Results: Variants that would be considered pathogenic if found in a patient with DCM or ACM were identified in 8% of myocarditis cases compared with <1% of healthy controls (P=0.0097). In the London cohort (n=230; median age, 33 years; 84% men), patients were representative of national myocarditis admissions (median age, 32 years; 71% men; 66% case ascertainment), and there was enrichment of rare truncating variants (tv) in ACM-associated genes (3.1% of cases versus 0.4% of controls; odds ratio, 8.2; P=0.001). This was driven predominantly by DSP-tv in patients with normal LV ejection fraction and ventricular arrhythmia. In Maastricht (n=106; median age, 54 years; 61% men), there was enrichment of rare truncating variants in DCM-associated genes, particularly TTN-tv, found in 7% (all with left ventricular ejection fraction <50%) compared with 1% in controls (odds ratio, 3.6; P=0.0116). Across both cohorts over a median of 5.0 years (interquartile range, 3.9-7.8 years), all-cause mortality was 5.4%. Two-thirds of deaths were cardiovascular, attributable to worsening heart failure (92%) or sudden cardiac death (8%). The 5-year mortality risk was 3.3% in genotype-negative patients versus 11.1% for genotype-positive patients (Padjusted=0.08).

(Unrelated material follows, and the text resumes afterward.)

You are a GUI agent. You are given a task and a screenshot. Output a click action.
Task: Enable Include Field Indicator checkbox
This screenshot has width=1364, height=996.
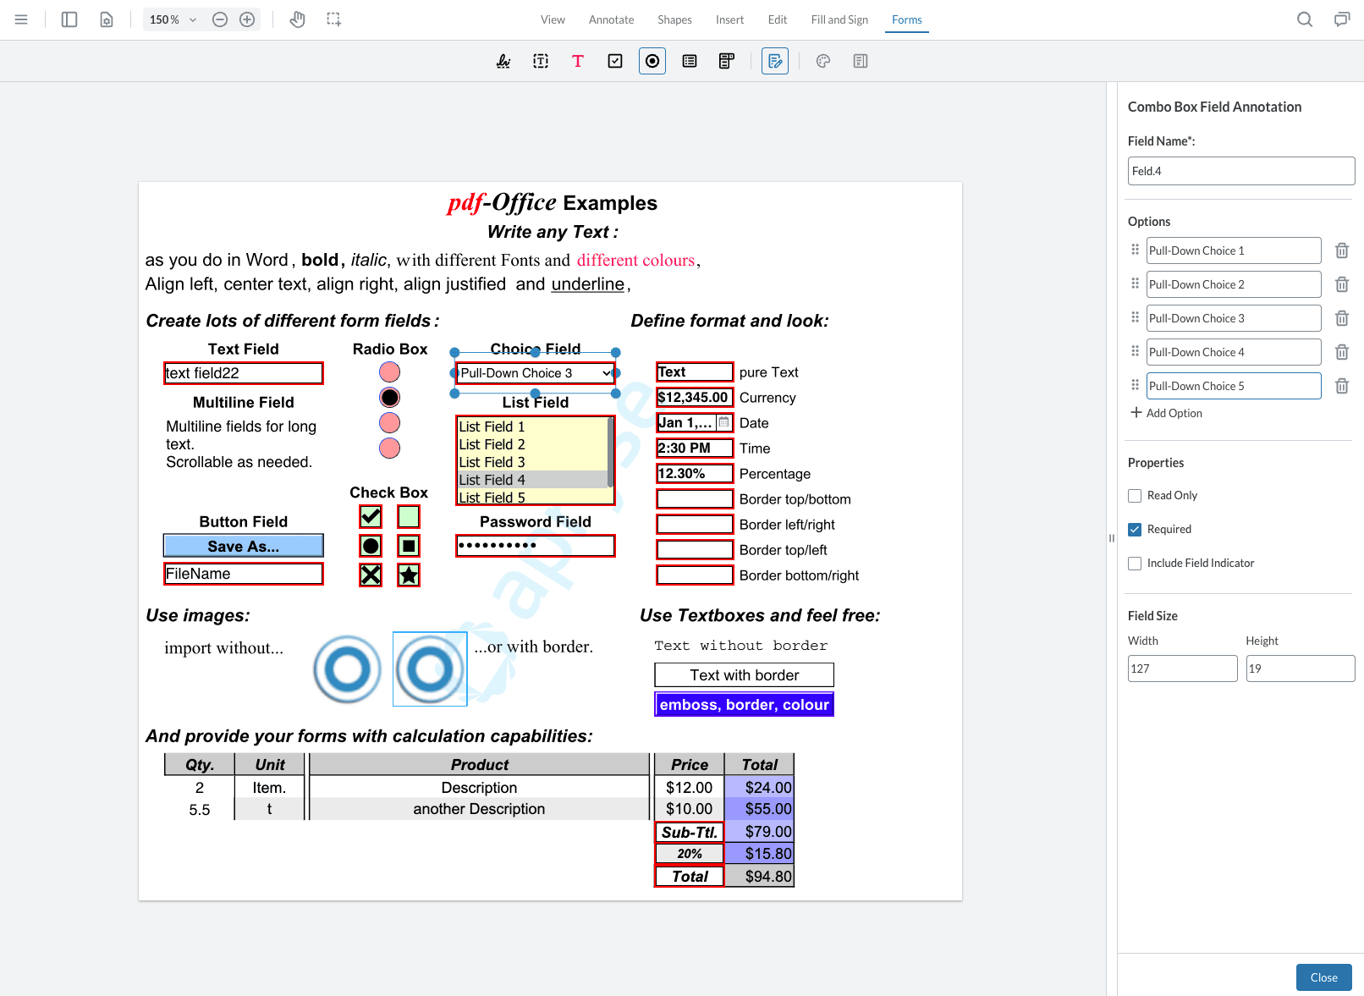[1135, 564]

Conclusions: We identified DCM- or ACM-associated genetic variants in 8% of patients with acute myocarditis. This was dominated by the identification of DSP-tv in those with normal left ventricular ejection fraction and TTN-tv in those with reduced left ventricular ejection fraction. Despite differences between cohorts, these variants have clinical implications for treatment, risk stratification, and family screening. Genetic counseling and testing should be considered in patients with acute myocarditis to help reassure the majority while improving the management of those with an underlying genetic variant.

Keywords: arrhythmogenic right ventricular dysplasia; cardiomyopathy, dilated; connectin; death, sudden, cardiac; desmoplakins; heart failure; myocarditis.

Figures

Figure 1.
Figure 1.
Bar chart showing the age and sex distributions of patients with a primary or secondary diagnosis of acute myocarditis Across all hospitals in National Health Service England from 2016 to 2018. Age indicated in years.
Figure 2.
Figure 2.
Detailed review of the genotype and phenotype of all cases with truncating variants of known pathogenicity in DSP. Cardiac magnetic resonance short-axis images (T2-STIR sequence for myocardial oedema, top; late gadolinium enhancement, bottom) are presented for the 3 cases from London and histopathology for the 1 case from Maastricht. Images are taken at 100 µm and demonstrate staining for (A) hematoxylin-eosin, (B) CD45, (C) CD68, and (D) Sirius red. ACM indicates arrhythmogenic cardiomyopathy; FHx, family history; gnomAD, Genome Aggregation Database; Het, heterogeneous; LVEF, left ventricular ejection fraction; P, patient; SCD, sudden cardiac death; and Trop, troponin.
Figure 3.
Figure 3.
Distribution of LVEF assessed by cardiac magnetic resonance in patients with acute myocarditis recruited in London (cohort 1; n=230) and Maastricht (cohort 4; n=106) stratified by presence of likely pathogenic variants in ACM- and DCM-associated genes. Black lines indicate median; blue shading shows interquartile range. Dots refer to individual patients. Note that genes with a single patient affected have left ventricular ejection fraction (LVEF) shown as an absolute value (applies to DSG2, JUP, and TNNC1). ACM indicates arrhythmogenic cardiomyopathy; and DCM, dilated cardiomyopathy.
Figure 4.
Figure 4.
Cumulative incidence curves for the study end points over follow-up by the presence or absence of a protein-altering variant across both cohorts. Major arrhythmia composite includes hemodynamically unstable ventricular tachycardia, aborted sudden cardiac death, implantable cardioverter defibrillator, or heart block (second or third degree). Major heart failure composite includes heart transplantation, left ventricular assist device implantation, or heart failure hospitalization.